La Vérendrye, alors âgé de près de quarante-six ans, n’amena probablement aucun de ses fils dans sa première expédition, car l’aîné ne pouvait avoir guère plus de dix-sept ans à cette époque, mais son neveu Christophe de la Jemerays, âgé de vingt-deux ans et demi, lui rendit de très grands services dans le trajet si difficile du lac Supérieur au lac la Pluie.

Cent quatorze ans plus tard, M. l’abbé Taché, qui est aujourd’hui archevêque du nord-ouest, suivant la route de La Vérendrye pour atteindre ces lointaines missions, écrivait du lac Supérieur : « Nous allions laisser le grand fleuve, sur les bords duquel la Providence a placé mon berceau, sur les eaux duquel j’eus la première pensée de me faire missionnaire de la rivière Rouge. Je bus de cette eau pour la dernière fois ; j’y mêlai quelques larmes et lui confiai quelques-unes de mes pensées les plus intimes, de mes sentiments les plus affectueux. Il me semblait que quelques gouttes de cette onde limpide, après avoir traversé la chaîne de nos grands lacs, iraient battre la plage près de laquelle une mère bien-aimée priait pour son fils… La hauteur des terres était comme le seuil de la porte qui nous laissait pénétrer dans notre nouveau séjour ; c’était comme la barrière qui allait se fermer derrière nous. » Ces lignes tombées de la plume d’un parent du Découvreur se placent ici d’elles-mêmes.

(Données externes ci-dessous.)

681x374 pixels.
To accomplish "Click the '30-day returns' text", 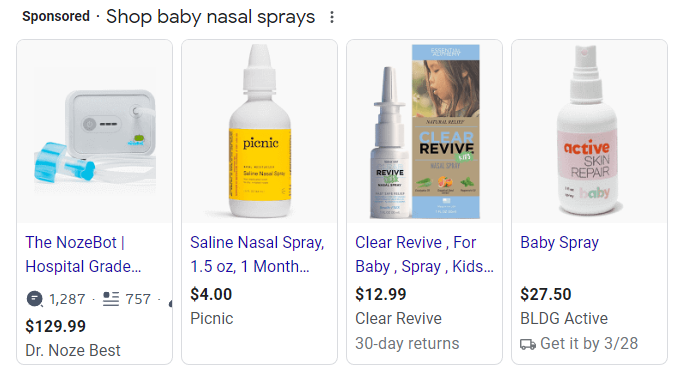I will click(x=407, y=344).
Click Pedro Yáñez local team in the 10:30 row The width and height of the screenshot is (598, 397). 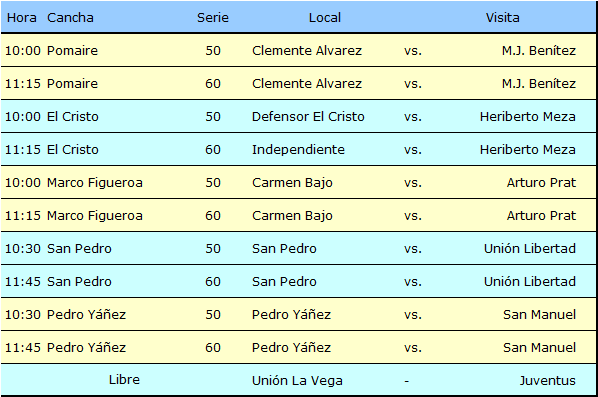point(291,315)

C’est donc par la rivière des Groseillers que l’expédition entra dans les terres et rencontra les lacs la Croix et la Pluie au Tokamanionan. À partir de là, les grands obstacles que présente la navigation disparaissent presque tout à coup. La hauteur des terres est surmontée, on marche ouvertement vers l’ouest. Le lac La Pluie est une belle nappe d’eau de trois lieues de longueur qui se décharge vers l’ouest, par une chute de dix pieds, dans la rivière à la Pluie. On était en plein pays nouveau.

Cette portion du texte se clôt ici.